Supplied material:
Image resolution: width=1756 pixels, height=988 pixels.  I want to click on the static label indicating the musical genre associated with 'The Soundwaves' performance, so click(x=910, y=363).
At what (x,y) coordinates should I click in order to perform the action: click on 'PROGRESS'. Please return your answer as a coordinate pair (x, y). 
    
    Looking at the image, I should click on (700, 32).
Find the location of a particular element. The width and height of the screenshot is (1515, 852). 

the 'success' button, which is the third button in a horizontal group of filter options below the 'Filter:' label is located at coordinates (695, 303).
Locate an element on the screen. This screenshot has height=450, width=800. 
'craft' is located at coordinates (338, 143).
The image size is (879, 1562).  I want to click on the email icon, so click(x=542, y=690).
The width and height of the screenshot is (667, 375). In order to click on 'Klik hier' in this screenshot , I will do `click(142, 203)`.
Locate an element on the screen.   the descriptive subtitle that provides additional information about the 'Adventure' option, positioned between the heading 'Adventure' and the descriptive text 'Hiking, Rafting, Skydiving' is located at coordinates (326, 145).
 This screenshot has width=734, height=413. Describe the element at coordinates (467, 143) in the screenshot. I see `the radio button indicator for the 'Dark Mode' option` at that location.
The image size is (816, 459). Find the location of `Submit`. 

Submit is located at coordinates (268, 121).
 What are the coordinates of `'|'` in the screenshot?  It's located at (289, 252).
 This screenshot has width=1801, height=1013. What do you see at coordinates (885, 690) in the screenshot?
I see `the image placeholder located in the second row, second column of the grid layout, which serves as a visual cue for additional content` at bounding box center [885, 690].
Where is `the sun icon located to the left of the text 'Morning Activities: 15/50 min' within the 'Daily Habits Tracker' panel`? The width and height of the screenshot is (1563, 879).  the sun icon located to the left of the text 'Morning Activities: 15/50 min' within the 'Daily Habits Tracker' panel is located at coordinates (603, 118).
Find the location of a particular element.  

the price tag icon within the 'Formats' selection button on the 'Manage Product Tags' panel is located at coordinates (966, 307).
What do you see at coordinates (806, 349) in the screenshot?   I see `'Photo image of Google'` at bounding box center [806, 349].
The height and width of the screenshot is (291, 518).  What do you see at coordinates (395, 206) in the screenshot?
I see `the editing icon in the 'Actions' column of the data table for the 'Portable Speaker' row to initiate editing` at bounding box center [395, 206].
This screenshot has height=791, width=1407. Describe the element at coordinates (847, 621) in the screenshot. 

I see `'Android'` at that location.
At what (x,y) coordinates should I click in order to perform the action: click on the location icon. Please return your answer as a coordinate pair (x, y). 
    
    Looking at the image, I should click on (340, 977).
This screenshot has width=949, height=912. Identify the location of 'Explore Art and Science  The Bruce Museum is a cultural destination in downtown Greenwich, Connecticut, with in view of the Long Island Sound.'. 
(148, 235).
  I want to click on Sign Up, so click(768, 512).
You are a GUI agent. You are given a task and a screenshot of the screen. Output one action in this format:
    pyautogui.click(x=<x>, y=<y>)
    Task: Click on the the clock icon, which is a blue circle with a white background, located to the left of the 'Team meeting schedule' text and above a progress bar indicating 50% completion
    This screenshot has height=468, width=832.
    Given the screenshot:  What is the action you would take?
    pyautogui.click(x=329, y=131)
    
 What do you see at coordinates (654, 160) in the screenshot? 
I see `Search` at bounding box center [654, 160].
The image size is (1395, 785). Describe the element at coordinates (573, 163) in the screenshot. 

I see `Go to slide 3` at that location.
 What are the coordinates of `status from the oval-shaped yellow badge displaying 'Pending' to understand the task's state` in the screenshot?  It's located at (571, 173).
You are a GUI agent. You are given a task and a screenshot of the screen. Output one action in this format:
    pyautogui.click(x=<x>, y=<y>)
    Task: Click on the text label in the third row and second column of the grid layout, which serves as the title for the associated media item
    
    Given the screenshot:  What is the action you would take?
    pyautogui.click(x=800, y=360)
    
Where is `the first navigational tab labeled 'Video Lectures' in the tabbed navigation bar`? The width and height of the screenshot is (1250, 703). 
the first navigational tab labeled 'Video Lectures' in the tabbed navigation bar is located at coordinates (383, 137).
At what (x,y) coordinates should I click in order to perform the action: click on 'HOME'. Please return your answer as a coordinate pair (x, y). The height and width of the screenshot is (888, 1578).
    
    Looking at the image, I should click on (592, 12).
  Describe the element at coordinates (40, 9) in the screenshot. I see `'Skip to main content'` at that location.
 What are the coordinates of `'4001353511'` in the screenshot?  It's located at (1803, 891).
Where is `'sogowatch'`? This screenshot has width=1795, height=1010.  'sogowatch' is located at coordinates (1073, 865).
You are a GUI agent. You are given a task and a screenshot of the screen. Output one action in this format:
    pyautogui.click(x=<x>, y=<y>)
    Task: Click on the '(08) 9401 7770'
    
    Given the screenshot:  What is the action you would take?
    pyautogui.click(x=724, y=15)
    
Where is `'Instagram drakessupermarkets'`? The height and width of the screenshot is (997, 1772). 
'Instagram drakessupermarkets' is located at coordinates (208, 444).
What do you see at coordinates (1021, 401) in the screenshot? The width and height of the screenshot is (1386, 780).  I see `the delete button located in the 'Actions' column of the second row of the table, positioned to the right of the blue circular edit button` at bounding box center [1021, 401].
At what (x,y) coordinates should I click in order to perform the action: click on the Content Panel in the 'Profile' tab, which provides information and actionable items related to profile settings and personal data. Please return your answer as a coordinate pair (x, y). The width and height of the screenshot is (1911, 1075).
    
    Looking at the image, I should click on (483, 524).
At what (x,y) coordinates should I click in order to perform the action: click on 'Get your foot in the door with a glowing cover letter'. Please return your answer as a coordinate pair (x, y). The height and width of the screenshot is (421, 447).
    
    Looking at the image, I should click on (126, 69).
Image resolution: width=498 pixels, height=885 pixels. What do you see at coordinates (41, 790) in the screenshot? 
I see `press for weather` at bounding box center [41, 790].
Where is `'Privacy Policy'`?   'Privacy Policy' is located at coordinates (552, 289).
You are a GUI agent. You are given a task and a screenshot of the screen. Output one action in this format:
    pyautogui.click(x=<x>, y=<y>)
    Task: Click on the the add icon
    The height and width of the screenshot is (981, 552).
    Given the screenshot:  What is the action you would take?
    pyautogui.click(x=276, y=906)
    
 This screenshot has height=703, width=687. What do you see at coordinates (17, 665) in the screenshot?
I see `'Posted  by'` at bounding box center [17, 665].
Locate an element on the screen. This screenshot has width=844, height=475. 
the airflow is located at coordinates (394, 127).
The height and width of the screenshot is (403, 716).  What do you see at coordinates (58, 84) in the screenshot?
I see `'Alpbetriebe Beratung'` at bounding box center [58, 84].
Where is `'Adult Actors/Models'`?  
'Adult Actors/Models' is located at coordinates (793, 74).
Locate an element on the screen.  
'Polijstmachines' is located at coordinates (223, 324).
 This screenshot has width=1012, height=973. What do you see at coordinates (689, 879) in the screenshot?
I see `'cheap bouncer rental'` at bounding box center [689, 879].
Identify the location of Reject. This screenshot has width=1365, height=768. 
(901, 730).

Exercise aim: Copy out all the entries above again with "Locate an element on the screen" replaced by "Point to an element on the screen" wherever it occurs, and leave every other word unchanged.

Response to this exercise:
Image resolution: width=1756 pixels, height=988 pixels.  I want to click on the static label indicating the musical genre associated with 'The Soundwaves' performance, so click(x=910, y=363).
At what (x,y) coordinates should I click in order to perform the action: click on 'PROGRESS'. Please return your answer as a coordinate pair (x, y). 
    
    Looking at the image, I should click on (700, 32).
Find the location of a particular element. The width and height of the screenshot is (1515, 852). 

the 'success' button, which is the third button in a horizontal group of filter options below the 'Filter:' label is located at coordinates (695, 303).
Point to an element on the screen. This screenshot has height=450, width=800. 
'craft' is located at coordinates (338, 143).
The image size is (879, 1562).  I want to click on the email icon, so click(x=542, y=690).
The width and height of the screenshot is (667, 375). In order to click on 'Klik hier' in this screenshot , I will do `click(142, 203)`.
Point to an element on the screen.   the descriptive subtitle that provides additional information about the 'Adventure' option, positioned between the heading 'Adventure' and the descriptive text 'Hiking, Rafting, Skydiving' is located at coordinates (326, 145).
 This screenshot has width=734, height=413. Describe the element at coordinates (467, 143) in the screenshot. I see `the radio button indicator for the 'Dark Mode' option` at that location.
The image size is (816, 459). Find the location of `Submit`. 

Submit is located at coordinates (268, 121).
 What are the coordinates of `'|'` in the screenshot?  It's located at (289, 252).
 This screenshot has width=1801, height=1013. What do you see at coordinates (885, 690) in the screenshot?
I see `the image placeholder located in the second row, second column of the grid layout, which serves as a visual cue for additional content` at bounding box center [885, 690].
Where is `the sun icon located to the left of the text 'Morning Activities: 15/50 min' within the 'Daily Habits Tracker' panel`? The width and height of the screenshot is (1563, 879).  the sun icon located to the left of the text 'Morning Activities: 15/50 min' within the 'Daily Habits Tracker' panel is located at coordinates (603, 118).
Find the location of a particular element.  

the price tag icon within the 'Formats' selection button on the 'Manage Product Tags' panel is located at coordinates (966, 307).
What do you see at coordinates (806, 349) in the screenshot?   I see `'Photo image of Google'` at bounding box center [806, 349].
The height and width of the screenshot is (291, 518).  What do you see at coordinates (395, 206) in the screenshot?
I see `the editing icon in the 'Actions' column of the data table for the 'Portable Speaker' row to initiate editing` at bounding box center [395, 206].
This screenshot has height=791, width=1407. Describe the element at coordinates (847, 621) in the screenshot. 

I see `'Android'` at that location.
At what (x,y) coordinates should I click in order to perform the action: click on the location icon. Please return your answer as a coordinate pair (x, y). 
    
    Looking at the image, I should click on (340, 977).
This screenshot has width=949, height=912. Identify the location of 'Explore Art and Science  The Bruce Museum is a cultural destination in downtown Greenwich, Connecticut, with in view of the Long Island Sound.'. 
(148, 235).
  I want to click on Sign Up, so click(768, 512).
You are a GUI agent. You are given a task and a screenshot of the screen. Output one action in this format:
    pyautogui.click(x=<x>, y=<y>)
    Task: Click on the the clock icon, which is a blue circle with a white background, located to the left of the 'Team meeting schedule' text and above a progress bar indicating 50% completion
    This screenshot has height=468, width=832.
    Given the screenshot:  What is the action you would take?
    pyautogui.click(x=329, y=131)
    
 What do you see at coordinates (654, 160) in the screenshot? 
I see `Search` at bounding box center [654, 160].
The image size is (1395, 785). Describe the element at coordinates (573, 163) in the screenshot. 

I see `Go to slide 3` at that location.
 What are the coordinates of `status from the oval-shaped yellow badge displaying 'Pending' to understand the task's state` in the screenshot?  It's located at (571, 173).
You are a GUI agent. You are given a task and a screenshot of the screen. Output one action in this format:
    pyautogui.click(x=<x>, y=<y>)
    Task: Click on the text label in the third row and second column of the grid layout, which serves as the title for the associated media item
    
    Given the screenshot:  What is the action you would take?
    pyautogui.click(x=800, y=360)
    
Where is `the first navigational tab labeled 'Video Lectures' in the tabbed navigation bar`? The width and height of the screenshot is (1250, 703). 
the first navigational tab labeled 'Video Lectures' in the tabbed navigation bar is located at coordinates (383, 137).
At what (x,y) coordinates should I click in order to perform the action: click on 'HOME'. Please return your answer as a coordinate pair (x, y). The height and width of the screenshot is (888, 1578).
    
    Looking at the image, I should click on (592, 12).
  Describe the element at coordinates (40, 9) in the screenshot. I see `'Skip to main content'` at that location.
 What are the coordinates of `'4001353511'` in the screenshot?  It's located at (1803, 891).
Where is `'sogowatch'`? This screenshot has width=1795, height=1010.  'sogowatch' is located at coordinates (1073, 865).
You are a GUI agent. You are given a task and a screenshot of the screen. Output one action in this format:
    pyautogui.click(x=<x>, y=<y>)
    Task: Click on the '(08) 9401 7770'
    
    Given the screenshot:  What is the action you would take?
    pyautogui.click(x=724, y=15)
    
Where is `'Instagram drakessupermarkets'`? The height and width of the screenshot is (997, 1772). 
'Instagram drakessupermarkets' is located at coordinates (208, 444).
What do you see at coordinates (1021, 401) in the screenshot? The width and height of the screenshot is (1386, 780).  I see `the delete button located in the 'Actions' column of the second row of the table, positioned to the right of the blue circular edit button` at bounding box center [1021, 401].
At what (x,y) coordinates should I click in order to perform the action: click on the Content Panel in the 'Profile' tab, which provides information and actionable items related to profile settings and personal data. Please return your answer as a coordinate pair (x, y). The width and height of the screenshot is (1911, 1075).
    
    Looking at the image, I should click on (483, 524).
At what (x,y) coordinates should I click in order to perform the action: click on 'Get your foot in the door with a glowing cover letter'. Please return your answer as a coordinate pair (x, y). The height and width of the screenshot is (421, 447).
    
    Looking at the image, I should click on (126, 69).
Image resolution: width=498 pixels, height=885 pixels. What do you see at coordinates (41, 790) in the screenshot? 
I see `press for weather` at bounding box center [41, 790].
Where is `'Privacy Policy'`?   'Privacy Policy' is located at coordinates (552, 289).
You are a GUI agent. You are given a task and a screenshot of the screen. Output one action in this format:
    pyautogui.click(x=<x>, y=<y>)
    Task: Click on the the add icon
    The height and width of the screenshot is (981, 552).
    Given the screenshot:  What is the action you would take?
    pyautogui.click(x=276, y=906)
    
 This screenshot has height=703, width=687. What do you see at coordinates (17, 665) in the screenshot?
I see `'Posted  by'` at bounding box center [17, 665].
Point to an element on the screen. This screenshot has width=844, height=475. 
the airflow is located at coordinates (394, 127).
The height and width of the screenshot is (403, 716).  What do you see at coordinates (58, 84) in the screenshot?
I see `'Alpbetriebe Beratung'` at bounding box center [58, 84].
Where is `'Adult Actors/Models'`?  
'Adult Actors/Models' is located at coordinates (793, 74).
Point to an element on the screen.  
'Polijstmachines' is located at coordinates (223, 324).
 This screenshot has width=1012, height=973. What do you see at coordinates (689, 879) in the screenshot?
I see `'cheap bouncer rental'` at bounding box center [689, 879].
Identify the location of Reject. This screenshot has width=1365, height=768. 
(901, 730).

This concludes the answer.